Orden de trabajo
Convierte en una lista el párrafo del texto sobre el curandero Aleluya que empieza con «Utilizaba técnicas simples pero efectivas» y conserva sus datos principales.

Aleluya, el curandero que hipnotizó a Trinidad

Su historia revela no solo las andanzas de un charlatán, sino también la vulnerabilidad de una época marcada por la pobreza, la superstición y la búsqueda de esperanza

Aquel parquecito donde se reunieron muchos trinitarios a ver milagros sigue en pie, testigo silencioso de un pasado donde la fe y el engaño se dieron la mano.

En la quietud de la noche trinitaria, a finales de los años 40, cientos de personas se congregaban en el Parquecito de Martí, frente a la Iglesia Mayor. Entre murmullos y miradas expectantes, un hombre vestido con una túnica blanca subía a una tarima improvisada. Su voz, grave y persuasiva, prometía curaciones milagrosas. Solo pedía fe, concentración y un grito colectivo: “¡Aleluya!”.

Así comenzaba el espectáculo —o el engaño— de quien el pueblo bautizó precisamente como Aleluya, un curandero que llegó a Trinidad sin saber de dónde venía, pero dejando una huella imborrable en la memoria de sus habitantes. Su historia, recuperada por el exhistoriador de la ciudad, Manuel Lagunilla Martínez en el programa radial Puertas a mi ciudad, revela no solo la astucia de un charlatán, sino también la vulnerabilidad de una época marcada por la pobreza, la superstición y la búsqueda de esperanza.

Utilizaba técnicas simples pero efectivas: invitaba a los enfermos a colocar las manos sobre la zona afectada, cerrar los ojos y repetir sus plegarias y oraciones. Tras cada frase, la multitud gritaba “¡Aleluya!” y él respondía: “¡Gloria a Dios!”. La escena, cargada de emotividad, generaba un contagio colectivo.

Entre el público estaban Lico, un ciego muy querido, y que, con lágrimas en los ojos, murmuró: “Pronto volveré a ver los colores del día”; y un anciano sordo, que esperaba recuperarse para que sus hijos ya no tuvieran que gritarle. Ambos creyeron en la promesa de sanación.

La desilusión fue brutal. Lico bajó del parque con la ceguera intacta y con la ayuda de un amigo. El anciano sordo, al darse cuenta de que seguía igual, estalló en ira: “¡Qué Aleluya ni un demonio! ¡Sigo tan sordo como un cañón!”. Su grito desnudó la farsa que había creado aquel hombre.

Sección de datos

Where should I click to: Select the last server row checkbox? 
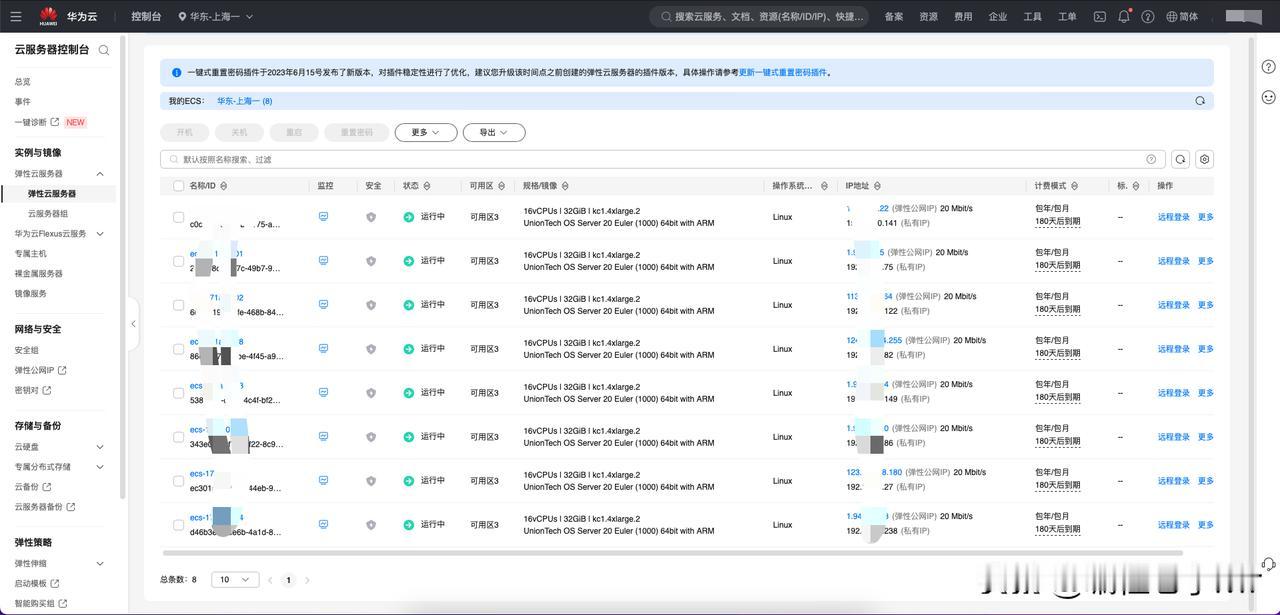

Respuesta
- El curandero empleaba técnicas simples pero efectivas.
- Pedía a los enfermos que colocaran las manos sobre la zona afectada.
- Les pedía también que cerraran los ojos y repitieran sus plegarias y oraciones.
- Tras cada frase, la multitud gritaba “¡Aleluya!” y el curandero respondía: “¡Gloria a Dios!”.
- La escena, cargada de emotividad, generaba un contagio colectivo.